Early and Consistent Benefits of Interferon Beta-1a SC in Relapsing Multiple Sclerosis: Post Hoc Analysis of Prisms MRI Data

Background: In results of the 2-year PRISMS-2 study (PRISMS, Lancet 1998;352:1498–1504), interferon beta-1a given subcutaneously (IFN β-1a SC) reduced disease activity on magnetic resonance imaging (MRI) scans vs placebo among patients with relapsing multiple sclerosis (RMS). 

Objectives: Investigate monthly differences in active lesions and MRI scans in patients with RMS receiving placebo or IFN β-1a SC over 9 months.

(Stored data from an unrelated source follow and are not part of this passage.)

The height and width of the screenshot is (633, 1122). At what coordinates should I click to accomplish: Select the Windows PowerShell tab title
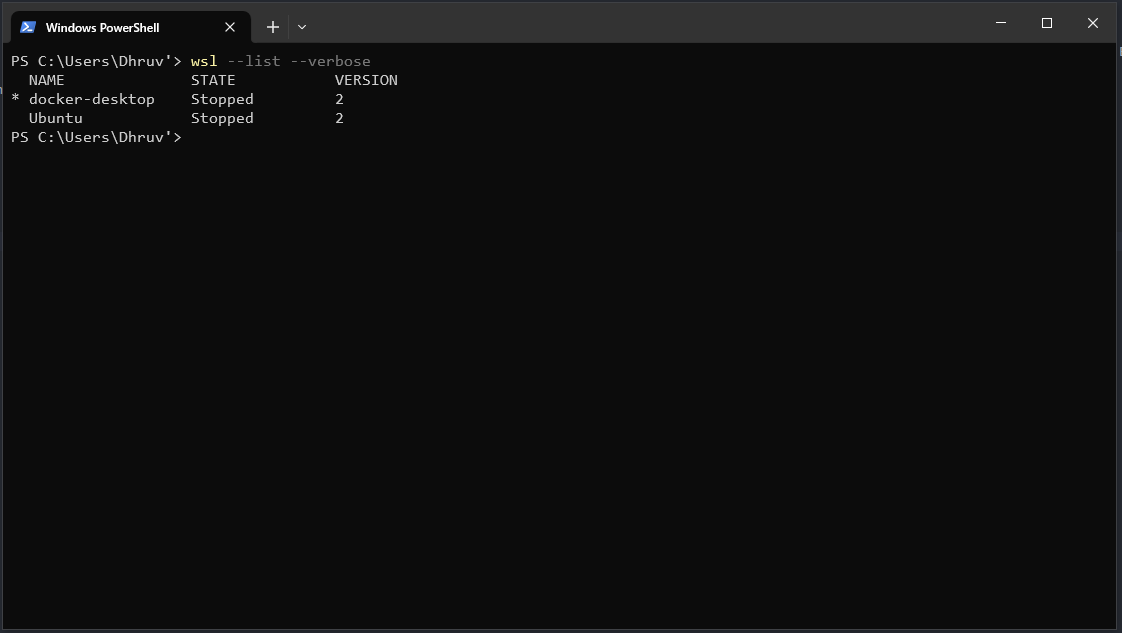tap(102, 27)
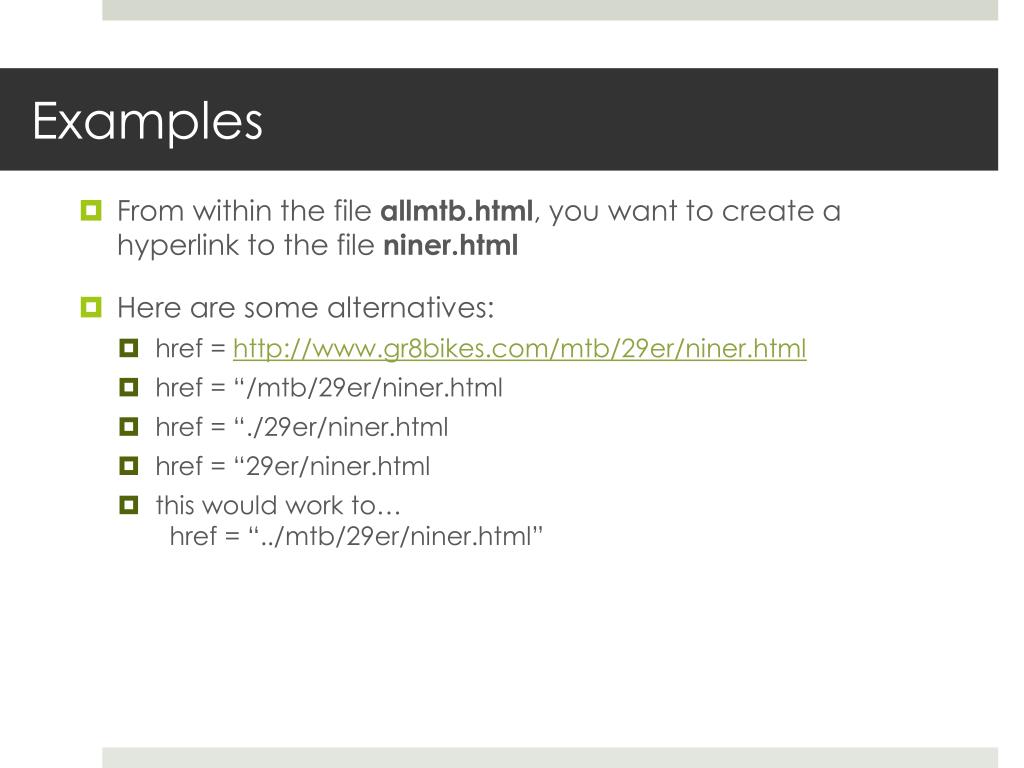This screenshot has height=768, width=1024.
Task: Click dark bullet beside the http href line
Action: pyautogui.click(x=129, y=348)
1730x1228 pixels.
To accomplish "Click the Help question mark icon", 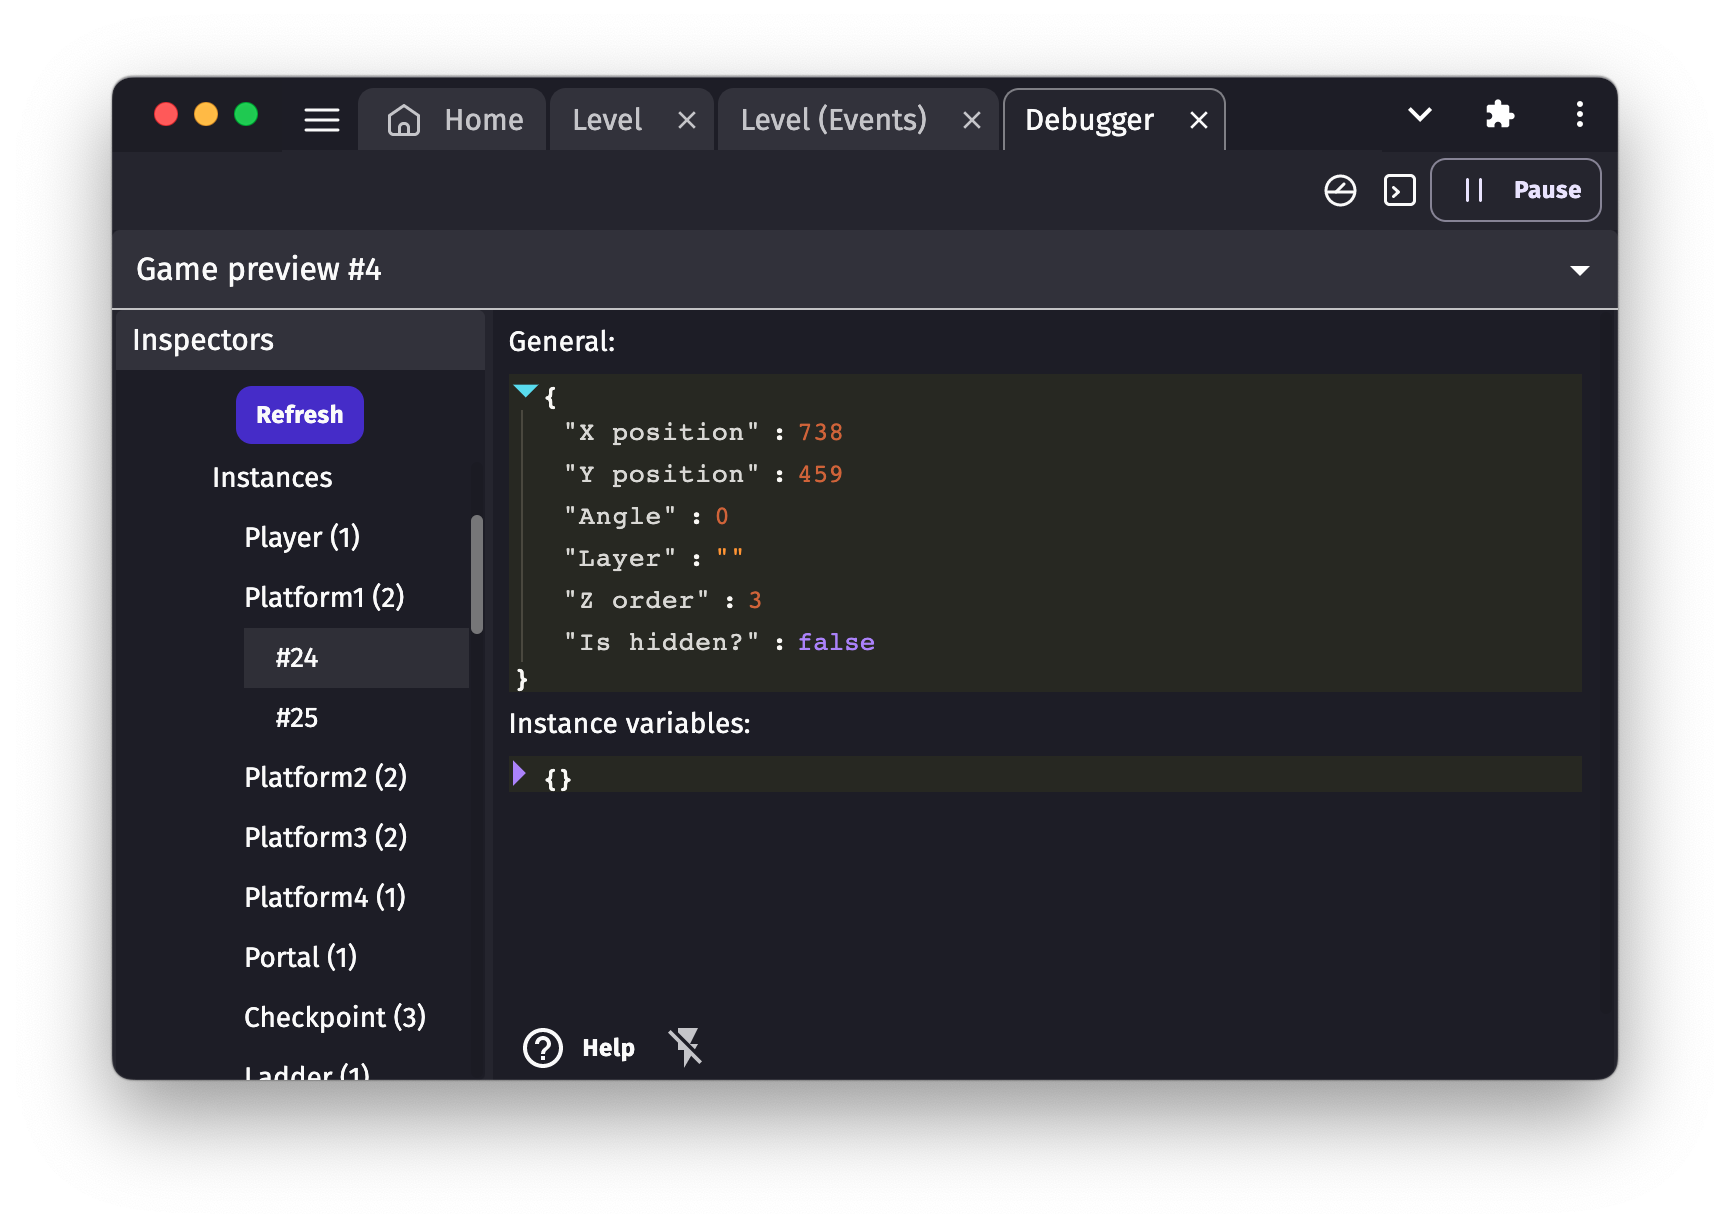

Methods: 560 adults with RMS having had ≥2 relapses over 2 years, with Expanded Disability Status Scale score 0–5.0, were randomized to placebo or IFN β-1a SC 22 or 44 µg, 3x/week for 2 years. A cohort (n=198) underwent monthly MRI scans for the first 9 months. Post hoc analysis of this cohort determined mean number of combined unique (CU) active lesions (combined count of proton density [PD]/T2 and T1 gadolinium enhanced [Gd+] new and recurring lesions; unique means an active lesion on both PD/T2 and T1 Gd+ scans was only counted once) per patient per scan, and percentages of combined active scans (scans with CU active lesions) per patient. For each monthly point, pairwise between-treatment comparisons including all scans up to that point were assessed using ANOVA models on ranks adjusting for number of CU active lesions at baseline and study center. Percentages of patients with no active scans at each month were calculated.

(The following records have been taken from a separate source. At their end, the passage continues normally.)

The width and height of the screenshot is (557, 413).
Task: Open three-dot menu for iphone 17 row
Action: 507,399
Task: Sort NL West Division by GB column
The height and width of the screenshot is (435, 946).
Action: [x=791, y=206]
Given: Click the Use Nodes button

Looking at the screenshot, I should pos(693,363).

Results: As early as up to 2 months (including 4–8 weeks titration), for mean CU active lesions/patient/scan, means (medians) were 1.92 (0.75), 1.40 (0.25), and 0.77 (0.00) for placebo (n=66) and IFN β-1a SC 22 µg (n=64) and 44 µg (n=67), respectively (p<0.01 for 22 and 44 µg vs placebo). Among scans up to 2 months, mean (median) % combined active scans/patient were 55.3% (50%), 36.7% (25%), and 32.1% (0%) for placebo, 22 µg, and 44 µg groups respectively (p<0.01 for 22 and 44 µg vs placebo). Differences between each IFN β-1a SC group and placebo in mean CU active lesions and % combined active scans were significant at subsequent monthly points up to 9 months (p=NS for 22 vs 44 µg). At Month 2, 42.9%, 67.2%, and 78.1% of placebo, 22 µg, and 44 µg patients, respectively, had no active scans. This rose to 49.2%, 84.4%, and 88.2% at Month 9 (in 65, 64, and 68 placebo, 22 µg, and 44 µg patients with valid scans). 

Conclusions: Results support an early (2 months) and consistent treatment-associated reduction of CU active lesions and combined active scans among patients with RMS receiving IFN β-1a SC vs placebo.